Segment Start: Extracted data

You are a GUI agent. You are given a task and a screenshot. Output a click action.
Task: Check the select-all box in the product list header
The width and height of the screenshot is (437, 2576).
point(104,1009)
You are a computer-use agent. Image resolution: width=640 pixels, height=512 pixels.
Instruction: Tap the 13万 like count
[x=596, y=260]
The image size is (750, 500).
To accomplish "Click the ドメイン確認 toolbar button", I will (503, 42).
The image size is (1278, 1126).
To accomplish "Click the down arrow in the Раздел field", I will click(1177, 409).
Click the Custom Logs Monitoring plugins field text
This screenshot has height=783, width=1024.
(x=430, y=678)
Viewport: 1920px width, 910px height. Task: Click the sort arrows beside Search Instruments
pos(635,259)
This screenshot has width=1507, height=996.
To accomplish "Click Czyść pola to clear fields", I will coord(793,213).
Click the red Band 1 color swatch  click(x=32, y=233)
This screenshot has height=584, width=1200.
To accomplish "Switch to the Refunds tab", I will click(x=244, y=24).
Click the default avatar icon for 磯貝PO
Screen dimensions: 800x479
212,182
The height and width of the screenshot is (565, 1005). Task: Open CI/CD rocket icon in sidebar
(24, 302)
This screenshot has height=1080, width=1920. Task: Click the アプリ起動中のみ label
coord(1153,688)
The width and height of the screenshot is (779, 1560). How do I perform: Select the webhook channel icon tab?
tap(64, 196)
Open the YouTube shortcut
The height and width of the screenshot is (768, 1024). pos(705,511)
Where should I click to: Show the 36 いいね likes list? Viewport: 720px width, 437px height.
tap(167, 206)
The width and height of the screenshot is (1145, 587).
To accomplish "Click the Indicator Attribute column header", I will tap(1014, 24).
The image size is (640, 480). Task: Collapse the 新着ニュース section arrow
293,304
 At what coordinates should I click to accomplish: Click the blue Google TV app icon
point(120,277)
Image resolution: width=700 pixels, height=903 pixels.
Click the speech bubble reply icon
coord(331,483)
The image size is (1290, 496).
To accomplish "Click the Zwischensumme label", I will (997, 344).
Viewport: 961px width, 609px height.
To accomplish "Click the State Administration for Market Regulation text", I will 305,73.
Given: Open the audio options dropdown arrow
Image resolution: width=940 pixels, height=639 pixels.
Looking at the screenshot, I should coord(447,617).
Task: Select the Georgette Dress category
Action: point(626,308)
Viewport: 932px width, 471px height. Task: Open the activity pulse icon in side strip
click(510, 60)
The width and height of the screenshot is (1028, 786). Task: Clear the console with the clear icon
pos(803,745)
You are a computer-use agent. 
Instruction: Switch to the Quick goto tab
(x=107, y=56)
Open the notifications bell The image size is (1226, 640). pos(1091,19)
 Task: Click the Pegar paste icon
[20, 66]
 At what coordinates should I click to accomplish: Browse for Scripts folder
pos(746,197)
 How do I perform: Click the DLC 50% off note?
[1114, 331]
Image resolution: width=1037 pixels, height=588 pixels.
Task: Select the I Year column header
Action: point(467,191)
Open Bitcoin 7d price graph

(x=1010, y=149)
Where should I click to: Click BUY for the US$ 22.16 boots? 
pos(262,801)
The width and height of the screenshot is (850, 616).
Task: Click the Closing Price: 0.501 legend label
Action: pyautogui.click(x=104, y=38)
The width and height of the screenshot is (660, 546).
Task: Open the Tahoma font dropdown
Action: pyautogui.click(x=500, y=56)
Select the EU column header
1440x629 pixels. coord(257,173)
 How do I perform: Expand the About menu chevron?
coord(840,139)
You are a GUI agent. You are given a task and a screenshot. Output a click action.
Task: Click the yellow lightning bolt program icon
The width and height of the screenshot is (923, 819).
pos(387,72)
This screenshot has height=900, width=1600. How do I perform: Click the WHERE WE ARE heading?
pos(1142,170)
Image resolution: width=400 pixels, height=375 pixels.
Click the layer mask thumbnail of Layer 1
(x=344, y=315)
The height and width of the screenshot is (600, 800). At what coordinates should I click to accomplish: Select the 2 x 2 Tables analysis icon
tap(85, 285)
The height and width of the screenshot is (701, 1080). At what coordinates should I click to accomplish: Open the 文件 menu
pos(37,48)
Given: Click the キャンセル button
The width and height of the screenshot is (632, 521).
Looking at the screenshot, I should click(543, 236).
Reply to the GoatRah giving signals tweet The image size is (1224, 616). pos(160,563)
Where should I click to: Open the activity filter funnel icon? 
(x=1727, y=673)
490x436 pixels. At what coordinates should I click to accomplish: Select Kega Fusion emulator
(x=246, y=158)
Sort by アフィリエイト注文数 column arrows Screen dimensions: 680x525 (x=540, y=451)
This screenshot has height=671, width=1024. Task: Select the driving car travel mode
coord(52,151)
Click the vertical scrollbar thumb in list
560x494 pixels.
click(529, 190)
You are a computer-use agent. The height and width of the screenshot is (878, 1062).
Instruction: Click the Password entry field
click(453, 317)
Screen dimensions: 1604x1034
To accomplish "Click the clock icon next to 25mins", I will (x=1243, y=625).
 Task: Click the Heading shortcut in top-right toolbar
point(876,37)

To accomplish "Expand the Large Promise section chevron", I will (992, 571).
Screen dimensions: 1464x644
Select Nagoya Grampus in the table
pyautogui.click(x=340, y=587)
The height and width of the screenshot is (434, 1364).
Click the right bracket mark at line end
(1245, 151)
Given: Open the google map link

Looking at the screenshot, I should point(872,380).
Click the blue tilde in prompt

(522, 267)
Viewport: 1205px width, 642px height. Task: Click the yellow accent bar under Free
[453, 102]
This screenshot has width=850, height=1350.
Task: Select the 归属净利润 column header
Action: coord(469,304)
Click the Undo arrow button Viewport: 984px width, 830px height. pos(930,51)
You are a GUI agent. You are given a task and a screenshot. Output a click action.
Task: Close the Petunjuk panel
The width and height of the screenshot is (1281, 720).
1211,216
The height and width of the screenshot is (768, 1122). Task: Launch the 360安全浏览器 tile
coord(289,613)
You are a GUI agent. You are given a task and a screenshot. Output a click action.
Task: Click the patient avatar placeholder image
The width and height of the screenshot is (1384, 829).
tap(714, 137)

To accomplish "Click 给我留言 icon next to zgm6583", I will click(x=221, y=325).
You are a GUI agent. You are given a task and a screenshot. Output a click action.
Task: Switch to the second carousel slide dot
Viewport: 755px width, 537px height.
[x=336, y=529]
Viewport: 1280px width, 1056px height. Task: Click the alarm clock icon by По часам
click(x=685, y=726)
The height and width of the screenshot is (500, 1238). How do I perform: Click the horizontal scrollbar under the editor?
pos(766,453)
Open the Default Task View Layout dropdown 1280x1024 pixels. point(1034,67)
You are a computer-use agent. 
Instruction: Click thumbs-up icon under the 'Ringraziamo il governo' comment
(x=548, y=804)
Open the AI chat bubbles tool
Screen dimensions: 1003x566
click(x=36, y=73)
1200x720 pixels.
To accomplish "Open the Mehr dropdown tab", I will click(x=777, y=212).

Segment End: Extracted data

=== Assigned task ===
When the word "text" turns up on a line of the material above, copy that line.

=== Task answer ===
Click the Custom Logs Monitoring plugins field text
To accomplish "Click the State Administration for Market Regulation text", I will 305,73.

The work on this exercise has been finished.